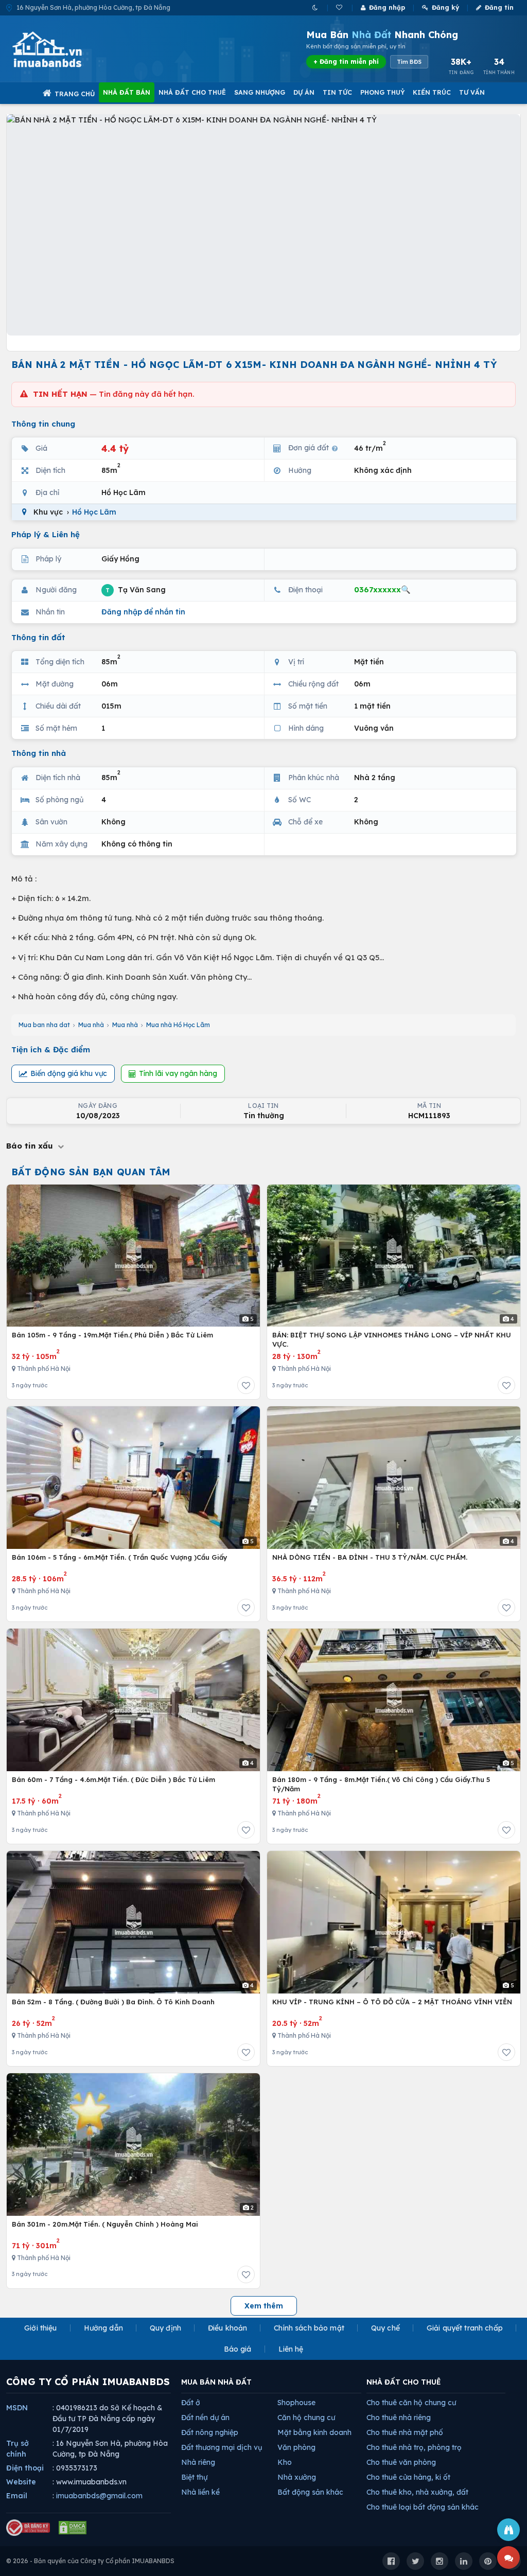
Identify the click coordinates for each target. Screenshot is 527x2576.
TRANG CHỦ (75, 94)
______
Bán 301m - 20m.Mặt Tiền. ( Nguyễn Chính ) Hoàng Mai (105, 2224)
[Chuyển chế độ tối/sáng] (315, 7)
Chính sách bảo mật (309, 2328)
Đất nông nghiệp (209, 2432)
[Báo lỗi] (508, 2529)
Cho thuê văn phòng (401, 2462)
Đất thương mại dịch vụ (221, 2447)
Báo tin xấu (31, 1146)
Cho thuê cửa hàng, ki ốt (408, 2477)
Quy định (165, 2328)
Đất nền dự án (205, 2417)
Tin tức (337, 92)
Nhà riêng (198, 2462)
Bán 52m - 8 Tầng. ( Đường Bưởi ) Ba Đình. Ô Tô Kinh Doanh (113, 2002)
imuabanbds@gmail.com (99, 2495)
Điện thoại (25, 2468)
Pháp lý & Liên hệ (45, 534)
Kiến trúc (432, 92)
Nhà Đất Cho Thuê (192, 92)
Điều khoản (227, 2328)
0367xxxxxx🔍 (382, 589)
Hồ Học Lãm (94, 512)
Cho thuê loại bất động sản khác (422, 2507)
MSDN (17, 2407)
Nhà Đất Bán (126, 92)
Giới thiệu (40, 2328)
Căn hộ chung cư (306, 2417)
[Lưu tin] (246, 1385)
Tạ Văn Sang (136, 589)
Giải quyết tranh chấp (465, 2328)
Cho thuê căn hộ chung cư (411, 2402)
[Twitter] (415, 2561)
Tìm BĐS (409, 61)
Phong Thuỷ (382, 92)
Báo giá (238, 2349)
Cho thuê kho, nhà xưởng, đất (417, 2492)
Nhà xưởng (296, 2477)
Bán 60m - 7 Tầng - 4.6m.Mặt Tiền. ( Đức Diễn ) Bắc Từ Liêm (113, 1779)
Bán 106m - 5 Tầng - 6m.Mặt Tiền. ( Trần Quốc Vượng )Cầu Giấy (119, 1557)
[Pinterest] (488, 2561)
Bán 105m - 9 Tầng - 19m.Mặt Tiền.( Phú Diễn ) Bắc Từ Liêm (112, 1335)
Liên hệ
______
__Work to be completed__:
Give an exact copy of the lines above from the line with "Identify the click" up to and including the line with "TRANG CHỦ (75, 94)", and leave everything else out.

__Output for this exercise__:
Identify the click coordinates for each target. Screenshot is 527x2576.
TRANG CHỦ (75, 94)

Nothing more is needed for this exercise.